### EXERCISE
Return exactly the lines from the one containing "This screenshot has height=382, width=588." through the end of the material below, and leave the images out.

*** RECORDS SHOWN Section Begins ***

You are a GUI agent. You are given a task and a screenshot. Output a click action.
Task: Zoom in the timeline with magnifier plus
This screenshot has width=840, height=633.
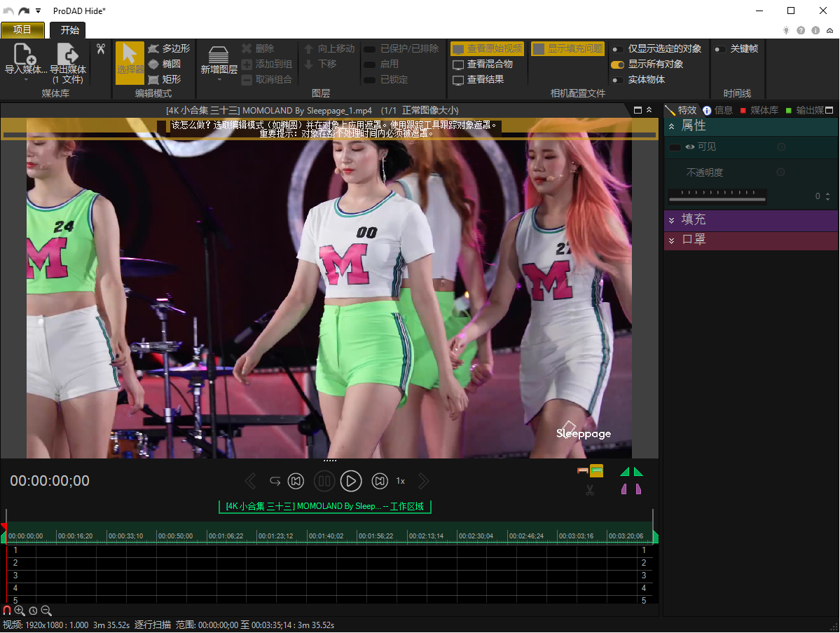pyautogui.click(x=20, y=611)
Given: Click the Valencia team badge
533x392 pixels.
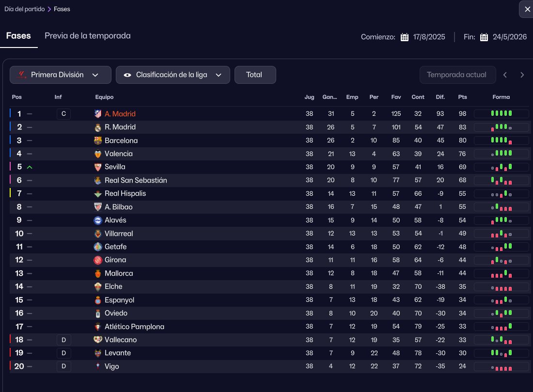Looking at the screenshot, I should (98, 154).
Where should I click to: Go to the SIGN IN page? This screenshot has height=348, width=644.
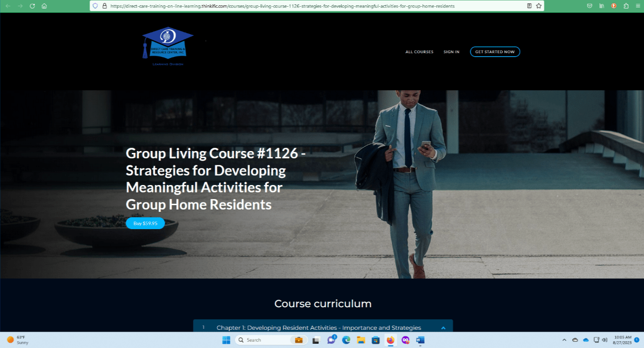(x=451, y=52)
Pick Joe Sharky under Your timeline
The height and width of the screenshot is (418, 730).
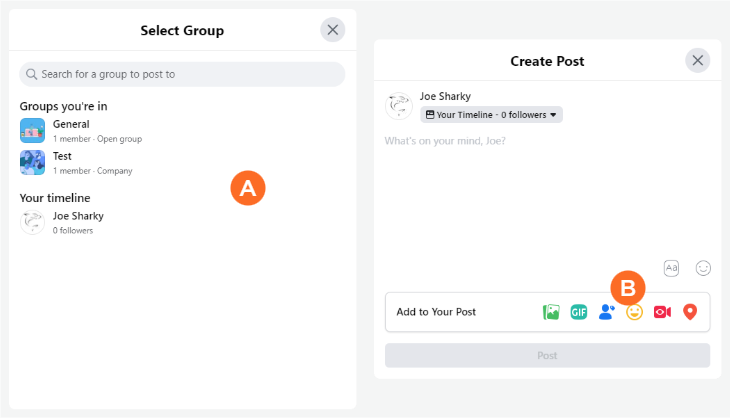[x=78, y=216]
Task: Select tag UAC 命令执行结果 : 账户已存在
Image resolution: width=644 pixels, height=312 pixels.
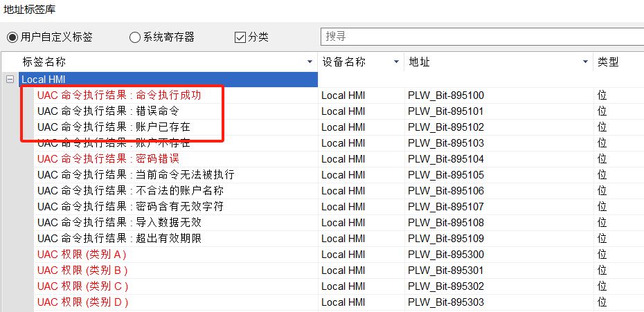Action: click(x=114, y=127)
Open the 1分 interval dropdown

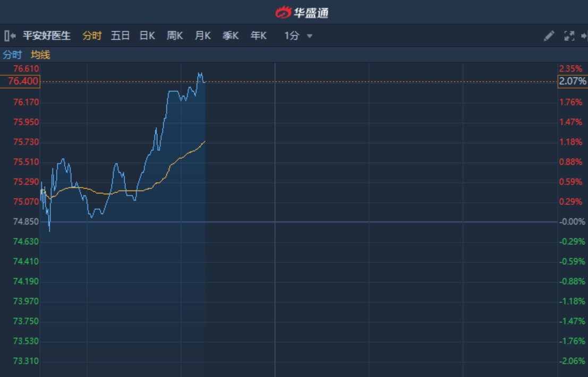pos(299,36)
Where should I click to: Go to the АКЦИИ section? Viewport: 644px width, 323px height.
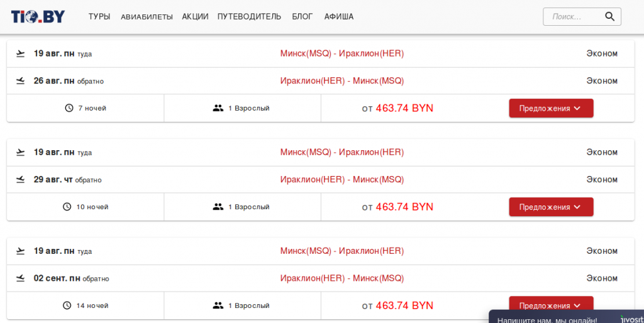[x=195, y=17]
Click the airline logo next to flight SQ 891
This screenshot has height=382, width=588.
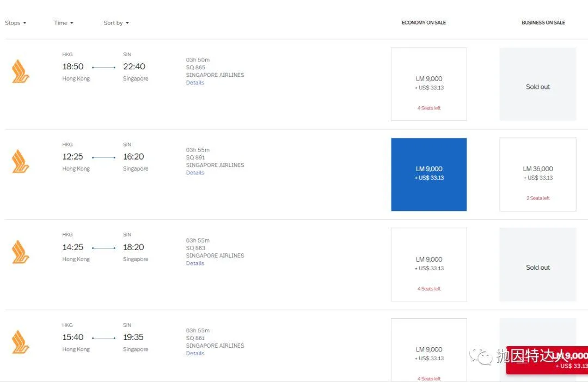click(x=20, y=161)
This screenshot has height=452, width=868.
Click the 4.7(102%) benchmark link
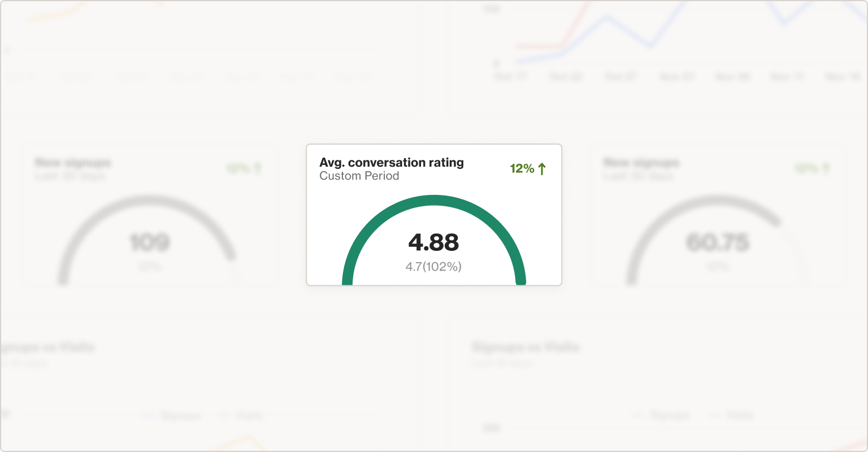pos(433,266)
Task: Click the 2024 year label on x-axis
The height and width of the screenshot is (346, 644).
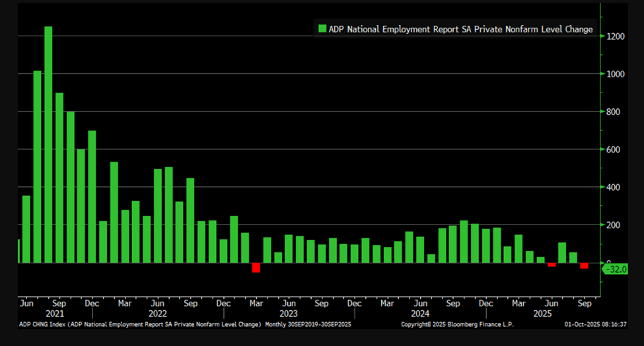Action: tap(420, 314)
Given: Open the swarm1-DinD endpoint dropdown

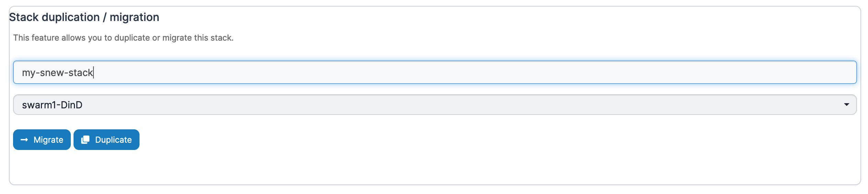Looking at the screenshot, I should coord(435,105).
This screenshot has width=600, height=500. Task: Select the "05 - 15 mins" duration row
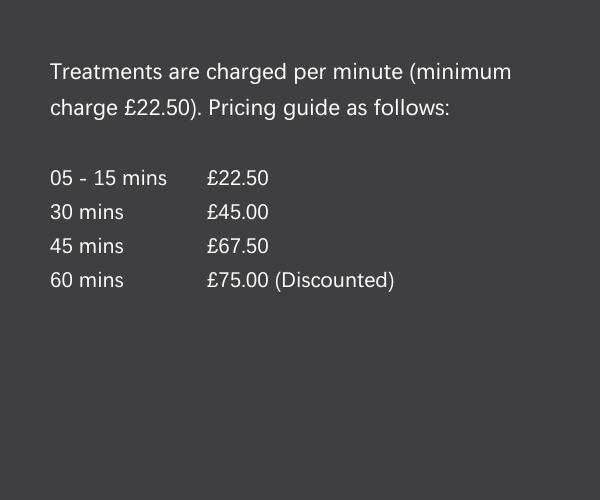(108, 178)
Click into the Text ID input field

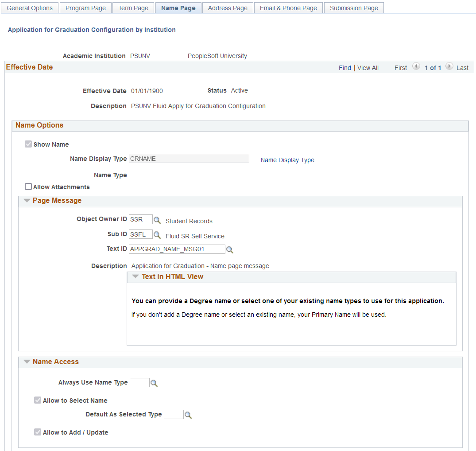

*** RECORDS SHOWN Section Ends ***

### ANSWER SECTION
This screenshot has height=382, width=588.
click(x=20, y=161)
This screenshot has height=452, width=868.
Click the 4.7(102%) benchmark link
pos(433,266)
Task: Click the 2024 year label on x-axis
The height and width of the screenshot is (346, 644).
Action: tap(420, 314)
Given: Open the swarm1-DinD endpoint dropdown

Looking at the screenshot, I should coord(435,105).
This screenshot has width=600, height=500. Task: Select the "05 - 15 mins" duration row
(108, 178)
Click into the Text ID input field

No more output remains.